You have no idea how badly I need to be working on the massive projects that are taking over my life.
But I'm not.
And the reason?
My computer network has locked me out. Completely. I start up the computer, hit Ctrl+Alt+Delete, type in my recently-changed-by- the-administration password, wait a few moments and it says, "Your account has been locked out. Please contact your administrator." Except, I did contact my administration, also known as the IS&S department on campus, earlier today. Twice. For a little while today after I called, my accounts were working. I managed to send some really important emails for work and class and get some important emails. But then it died again, and there's no 24 hour help here. If your problem doesn't occur between the hours of 8am and 5pm, you're screwed.

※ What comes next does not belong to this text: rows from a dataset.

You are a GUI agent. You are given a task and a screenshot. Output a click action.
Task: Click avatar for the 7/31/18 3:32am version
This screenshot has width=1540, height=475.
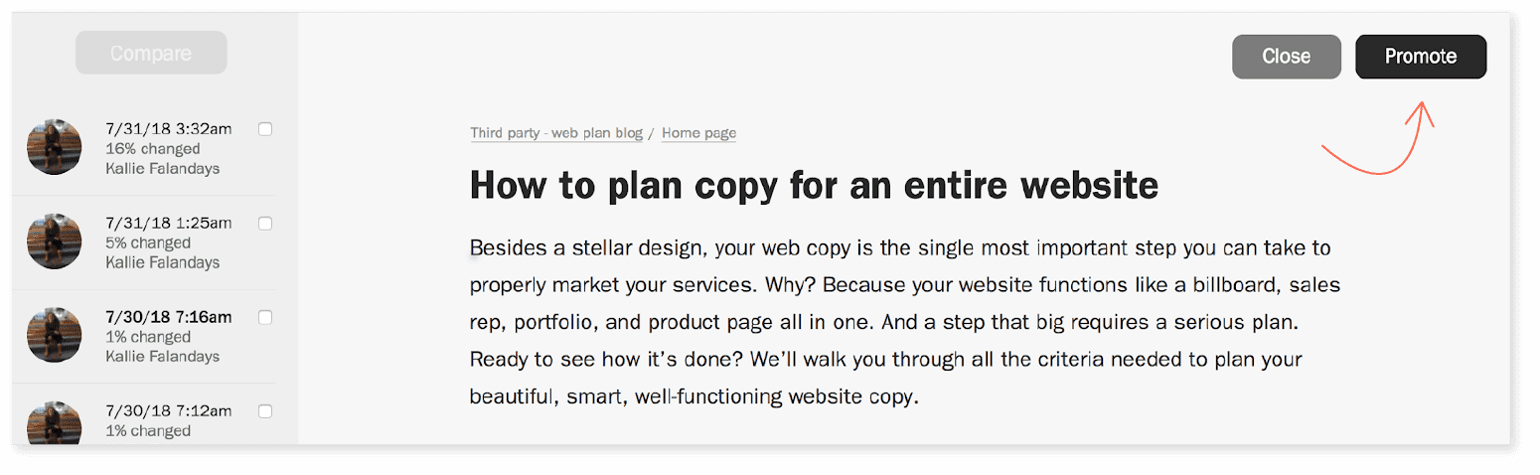(54, 147)
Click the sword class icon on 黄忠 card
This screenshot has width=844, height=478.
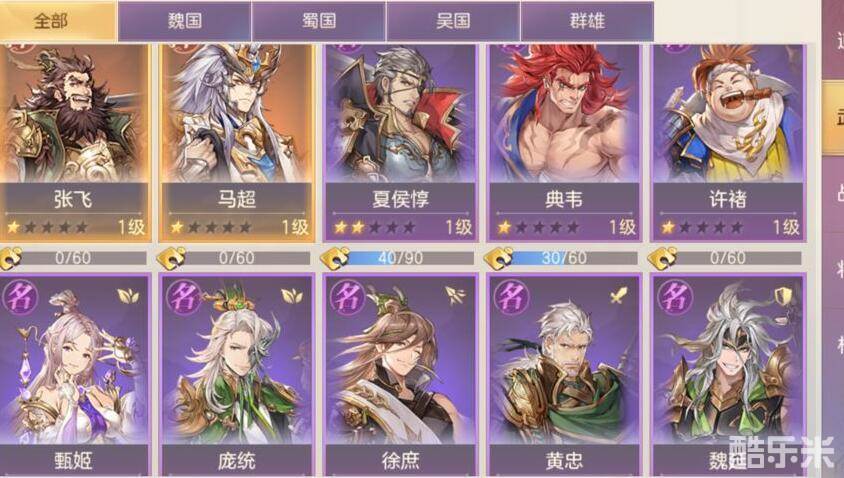(618, 296)
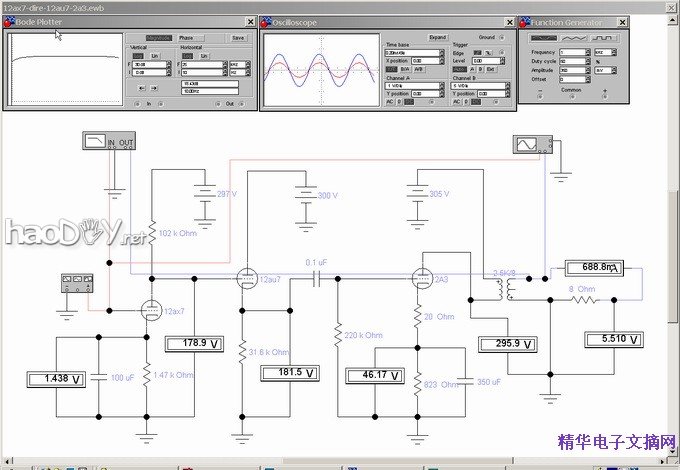Click the 12ax7 triode tube symbol
Image resolution: width=680 pixels, height=470 pixels.
151,310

Sorry! No one to help you out now! So, I have a paper analysis to do that I can't access because it is a word document typed up and saved on the part of the computer I'm locked out of. I can't work on any other homework because, since every professor insists that anything to be turned in is supposed to be typed, they're all locked away from me now. The EARLIEST I will have any access to them again will be 8am. IF I'm lucky, IF they check messages at IS&S and IF they call me back.

So, right now, I'm angry, frustrated, and just generally upset because there is no reason I shouldn't have access to the basic things that I need. I mean, I'm not asking for a miracle here, but I feel like I might as well be. To add to the stress, I'm supposed to register for my senior year classes on Monday. I should be excited about this, I'm the first person in my family to go to college, I've worked so hard, and I'm so close to being done. But instead of relishing in the joy that I've only got a year and a half left (student teaching is an extra semester) I'm freaking out because if I'm locked out I can't register. If I can't register then there's a decent chance I won't get one of the classes I need next semester and since I've never had the professor before I can't hope she'll hold a spot just because she knows me. One of my other classes, an advanced creative writing course taught by the novelist Silas House is sure to fill up very quickly, but if I can't get onto my account I can't register for it.

This whole mess is really stressing me out, so I'm sitting here with my sour patch kids thinking angry thoughts at technology for excluding me and wishing there was something I could do about it.